══ Sayfa alıntısı
Veri-Analiz’de Temmuz-Ağustos: G7 Ülkeleri 1,5 Derece Hedefinden Uzakta, Çevrecilerin Yeni Sesi: Tüketim Tercihleri, Dev Şirketler STK’ların Merceği Altında,…
YAZI: Elif Gökçe ŞAHİN, Gsahin@alumni.harvard.edu
G7 Ülkeleri 1,5 Derece Hedefinden Uzakta
Bilim Bazlı Hedefler Girişimi (Science Based Targets initiative – SBTi), BM Küresel İlkeler Sözleşmesi (Global Compact) ve CDP ile birlikte Haziran ayında “Dereceyi Almak” (Taking the Temperature) adlı bir rapor yayımlayarak, G7 ülkelerinin en büyük halka açık şirketlerinin Paris Anlaşması’ndaki 1,5 derece hedefine ne kadar yakın olduklarını ortaya koydu. Kanada, Fransa, Almanya, İtalya, Japonya, ABD ve Birleşik Krallık’ın oluşturduğu dünyanın en büyük yedi ekonomisine sahip olan G7 ülkeleri, aynı zamanda küresel GSYH toplamının yarısını oluşturuyor. Bu ülkelerdeki birçok şirket de, ülkelerinin Paris Anlaşması’na destek vermesine paralel olarak, net-sıfır karbon salımı taahhüdü veriyorlar. Fakat ne yazık ki bu rapor G7 ülkelerinin en büyük borsa endekslerindeki şirketlerin 1,5 derece hedefinden çok geride kaldıklarını ortaya koydu. Ülke olarak verilen 1,5 derece artış sözüne, şirketler bazında bakıldığında ulaşmak imkansız. Halihazırda yedi ülkenin en büyük şirketleri ancak 2 ila 4 derece artışı sağlayabilecek taahhütler vermiş. Yani G7 ülkeleri arasında, 1,5 derece hedefine yaklaşan bir ülke yok.
Rapora göre toplamda G7 ülkelerinde alınan endekslerdeki şirketlerin sadece %38’i taahhütlerini şeffaf bir şekilde kamuoyu ile paylaşıyor. Bu taahhütlerin ise sadece %50’si Paris Anlaşması hedefine uygunluğu bakımından resmi geçerlilik alıyor. Ve maalesef, incelenen şirketlerin sadece %50’sinden azı bilim bazlı hedef / taahhüt belirliyor.
════
══ Malzeme
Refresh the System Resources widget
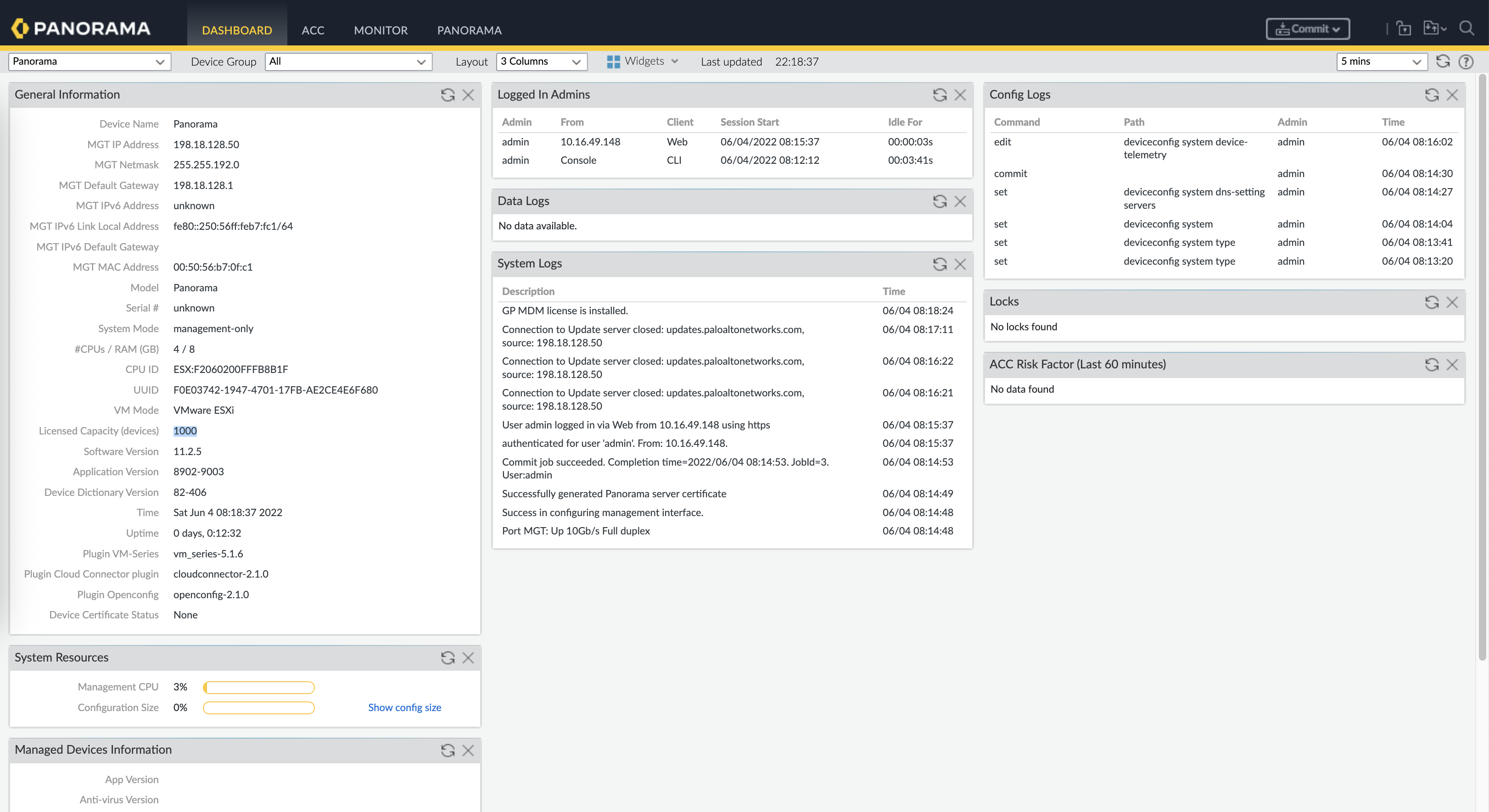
════
## Görev tanımı A:
Sayfa alıntısında "Rapora göre toplamda" ifadesinden başlayıp "hedef / taahhüt belirliyor." ifadesi de dahil olmak üzere o kısmı, "şeffaf" yerine "açık" koyarak düzenleyin ve yeniden yazın.
## Görev tanımı B:
Sayfa alıntısına göre aşağıdaki soruları yanıtlayın:
(i) Haziran ayında yayımlanan raporun Türkçe adı nedir?
(ii) G7 ülkeleri küresel GSYH toplamının ne kadarını oluşturuyor?
(iii) Endekslerdeki şirketlerin yüzde kaçı taahhütlerini şeffaf bir şekilde kamuoyu ile paylaşıyor?

## Doğru çıktı A:
Rapora göre toplamda G7 ülkelerinde alınan endekslerdeki şirketlerin sadece %38’i taahhütlerini açık bir şekilde kamuoyu ile paylaşıyor. Bu taahhütlerin ise sadece %50’si Paris Anlaşması hedefine uygunluğu bakımından resmi geçerlilik alıyor. Ve maalesef, incelenen şirketlerin sadece %50’sinden azı bilim bazlı hedef / taahhüt belirliyor.

## Doğru çıktı B:
(i) "Dereceyi Almak"
(ii) Yarısını
(iii) %38